Aquella guerra de hace 120 años e hitos posteriores han marcado los vínculos bilaterales de una manera u otra, hasta el punto que Cuba es un tema transversal entre españoles de todas las ideologías, acrecentado a partir de 1959, porque el hijo del gallego Ángel Castro Argiz echó a los americanos de La Habana, en justa venganza por al agravio de la primavera-verano de 1898.
“Con Cuba todo, menos romper”, avisó Francisco Franco Bahamonde, de creciente actualidad por el desenterrador Pedro Sánchez, a raíz de una sonada bronca entre el embajador Lojendio y Fidel Castro y así ha sido hasta ahora, pues de 1990 a 1994 lo colegios cubanos abrieron gracias a la generosidad de Felipe González y François Mitterrand, que enviaron cuantiosa ayuda en material escolar. Hecho silenciado por la dictadura cubana, que ya había tenido un encontronazo con el entonces presidente del gobierno español, en Brasil.
Franquismo y castrismo vivieron una prologada luna de miel que posibilitó el envío de 100 capataces para la industria cubana, operación dirigida por el almirante Carrero Blanco, al que luego la Inteligencia cubana ayudó a recuperar a su mujer, huida a Lisboa con un amante.
Cuando Pedro Sánchez Castejón pasee por La Habana admirará ese trozo de ciudad que se esconde del sol Caribe y con medios puntos, donde leerá nombres como Compostela, Teniente Rey, Obispo, Mercaderes, Obrapía y Paseo del Prado, esa rambla habanera que arranca en el Morro y corre hasta el Capitolio, imitación del de Washington.

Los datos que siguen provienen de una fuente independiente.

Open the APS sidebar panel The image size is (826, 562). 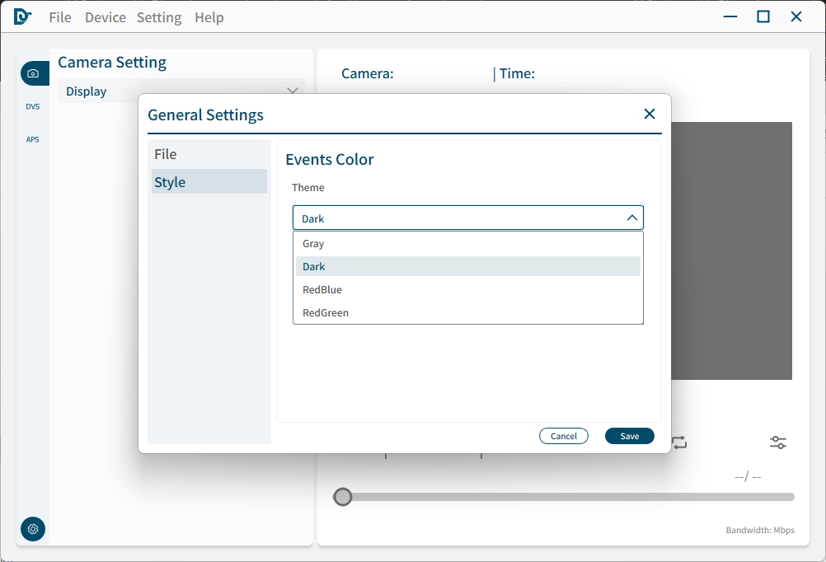[x=33, y=139]
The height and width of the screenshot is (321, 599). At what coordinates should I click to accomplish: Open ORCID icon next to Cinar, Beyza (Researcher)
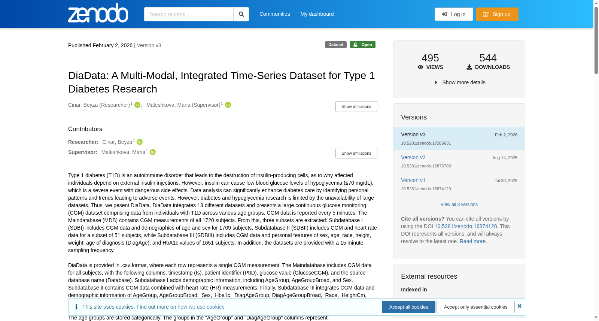click(137, 105)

La Habana sabe que Sánchez acude en busca de purificación revolucionaria a ver si puede aminorar el efecto Podemos, y la hábil diplomacia insular se dejará querer, pero sin fiarse porque conoce la inestabilidad del tablero político español como la palma de su mano. Madrid insistirá en el pago de la deuda atrasada a comerciantes españoles, que están aguantando para hacer una cartera de negocios con el sueño de revenderla a Estados Unidos, cuando pase el huracán Trump. Pero poco más.
Exilio e inxilio cubanos criticarán, mayoritariamente, la visita con su dolor habitual, que tiene lógica, pues España nunca se atrevió a usar los mecanismos de las Cumbres Iberoamericanas para crear un intercambio de experiencias entre militares cubanos con sus colegas españoles, portugueses, argentinos, uruguayos o brasileños, unidos por uniformes y por haber vivido tránsito de dictadura a democracia.
La Habana mandará a Bruno Rodríguez o similar a la Cumbre Iberoamericana de Guatemala y se centrará en la toma de posesión de López Obrador, ahora que se ha vuelto a posponer la revolución con el fracaso del socialismo del siglo XXI y cuando se atropellan, como las penas del bolero, las malas noticias desde Caracas, Quito, Santiago de Chile, Bogotá, Buenos Aires, Lima y Brasilia.
Mientras Raúl Castro se acicala con turbante, como contó el ministro José Borrell, que sigue creyendo que los cubanos se benefician de buenos servicios públicos de sanidad y educación, la fórmula errónea que han encontrado algunos socialistas para reírse en sus reuniones con dictadores de izquierda.
Pero tampoco hay que rasgarse las vestiduras porque Sánchez consiga menos que Escarrier y Pepe Hidalgo, socios españoles preferentes en el tardocastrismo, pues volverá de La Habana cantando, como aquellos españoles que perdieron casi todo en 1898 y nunca consiguieron olvidar aquella Isla que fue de azúcar y cundeamor.